** Short problem **
Render the lines of the listing, from the line that contains "Screen dimensions: 466x313" to the line that contains "Action: coord(727,40)" inclusive, as a JSON array of strings with one string per line. Omit blank lines and leave the pictures out of the answer.

-------- Record set

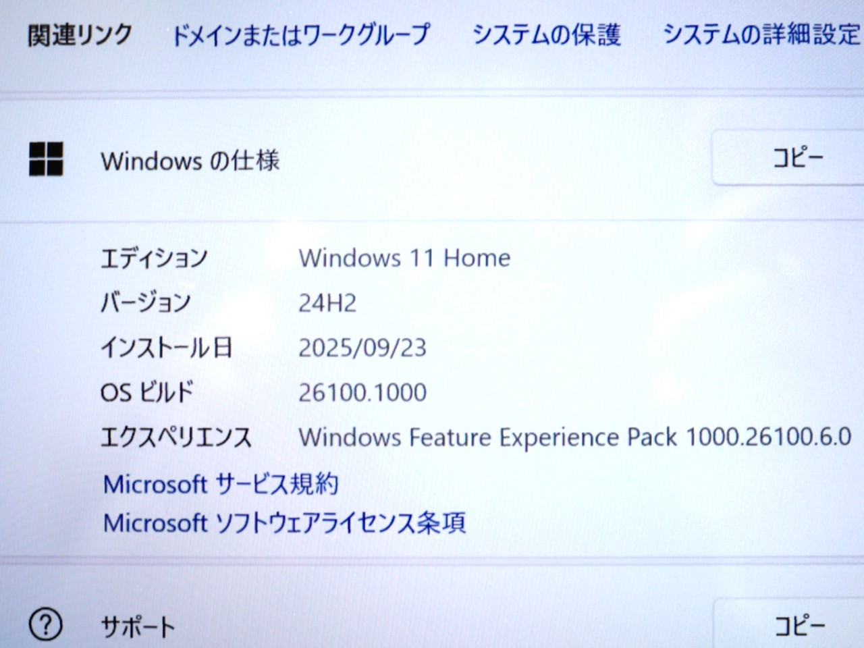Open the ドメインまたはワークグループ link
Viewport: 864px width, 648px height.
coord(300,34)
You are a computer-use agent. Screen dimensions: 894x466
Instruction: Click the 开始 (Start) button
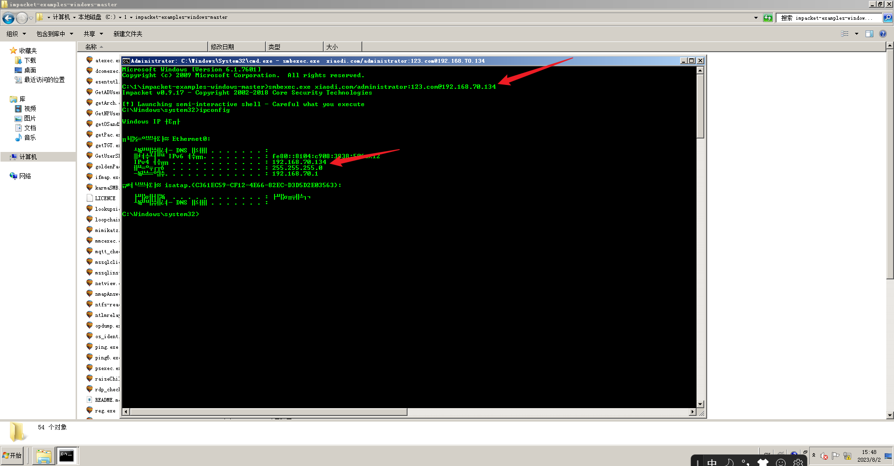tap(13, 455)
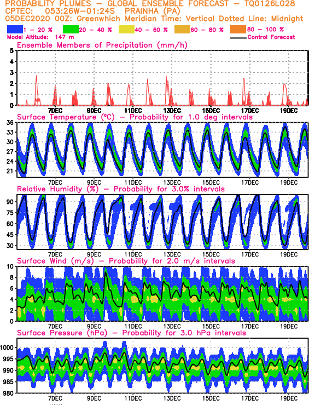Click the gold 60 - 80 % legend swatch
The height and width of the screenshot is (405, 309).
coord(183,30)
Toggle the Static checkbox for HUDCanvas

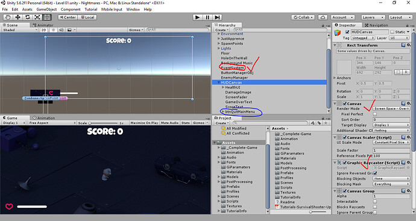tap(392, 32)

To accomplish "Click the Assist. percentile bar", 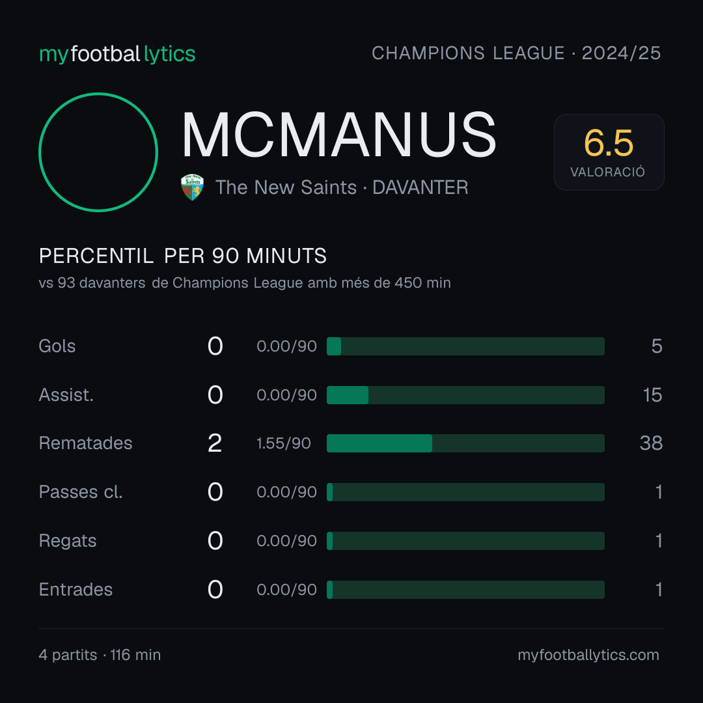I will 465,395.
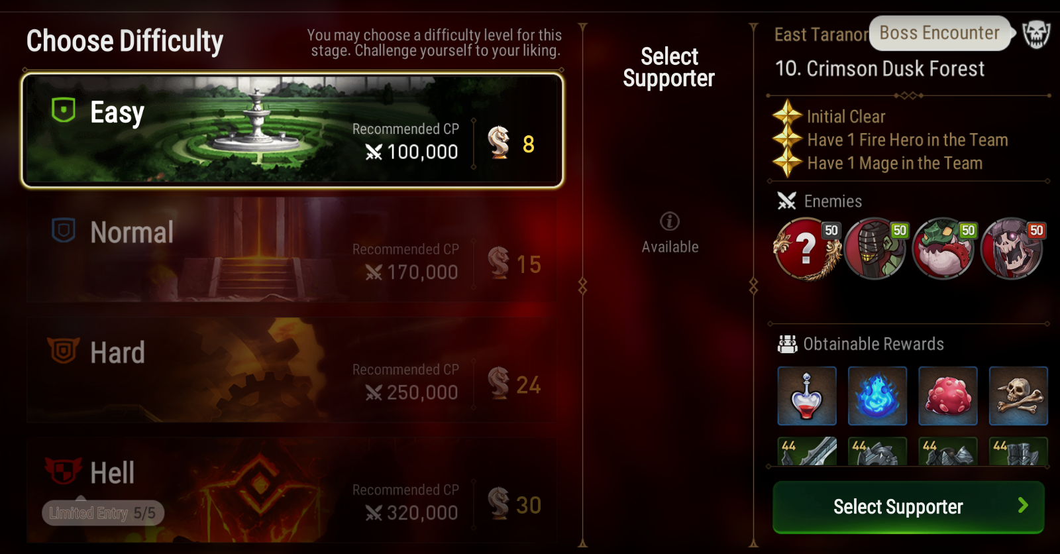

----------------
-------- Record set

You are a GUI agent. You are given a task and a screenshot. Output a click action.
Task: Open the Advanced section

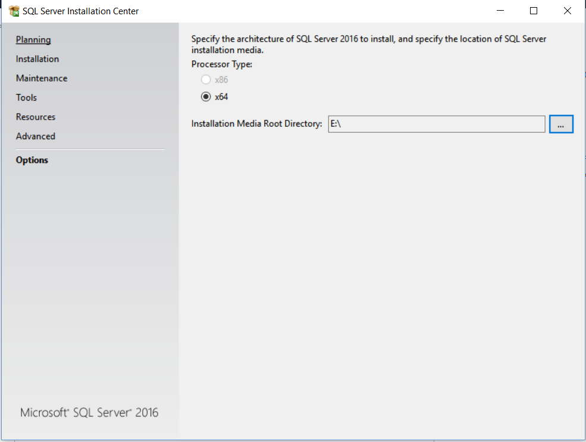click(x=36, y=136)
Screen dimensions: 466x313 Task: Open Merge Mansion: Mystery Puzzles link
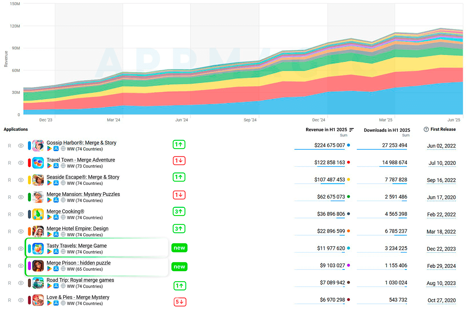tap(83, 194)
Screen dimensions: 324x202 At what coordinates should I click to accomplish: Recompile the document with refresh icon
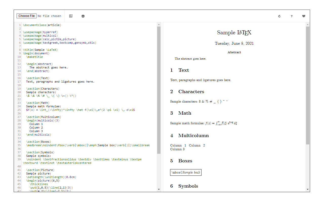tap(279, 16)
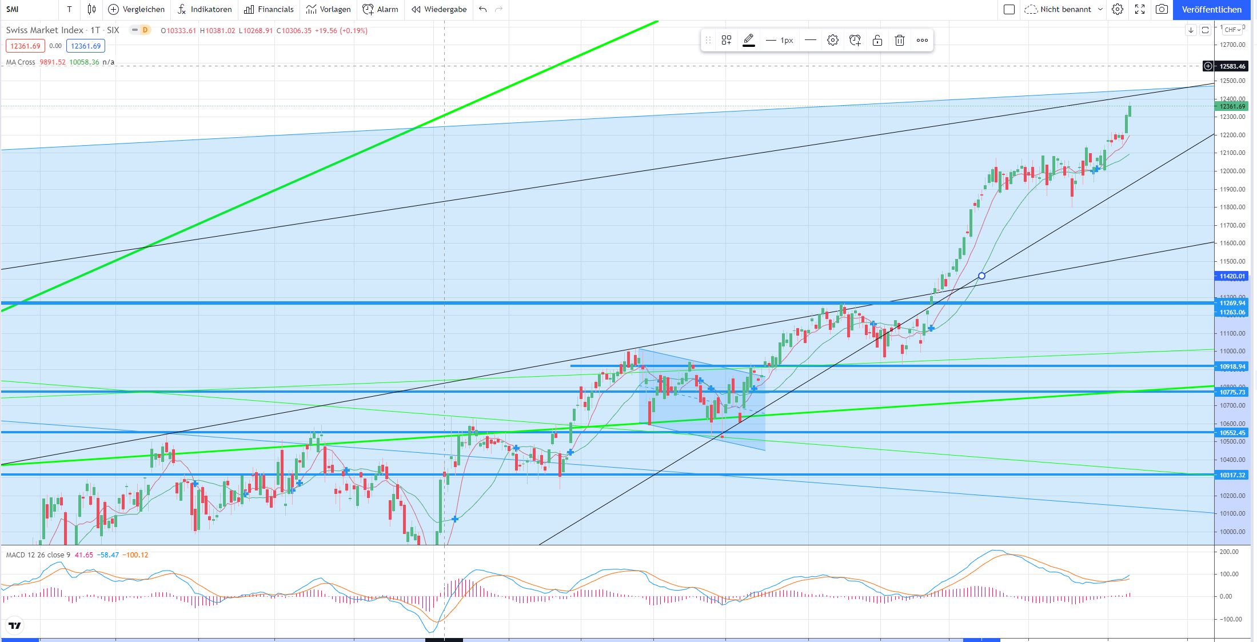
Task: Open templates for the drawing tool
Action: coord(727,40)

----------------
-------- Record set

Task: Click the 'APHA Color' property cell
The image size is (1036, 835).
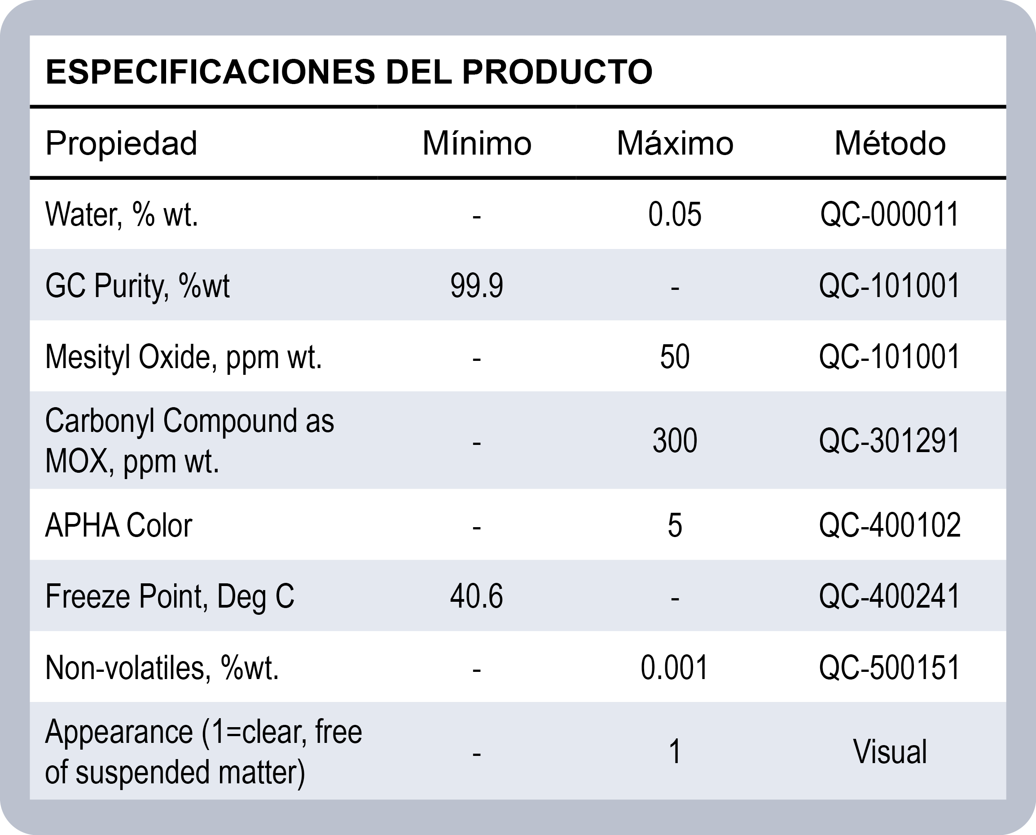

----------------

** Output **
[
  "Screen dimensions: 466x313 Task: Open Merge Mansion: Mystery Puzzles link",
  "tap(83, 194)",
  "Screen dimensions: 324x202 At what coordinates should I click to accomplish: Recompile the document with refresh icon",
  "tap(279, 16)",
  "Task: Open templates for the drawing tool",
  "Action: coord(727,40)"
]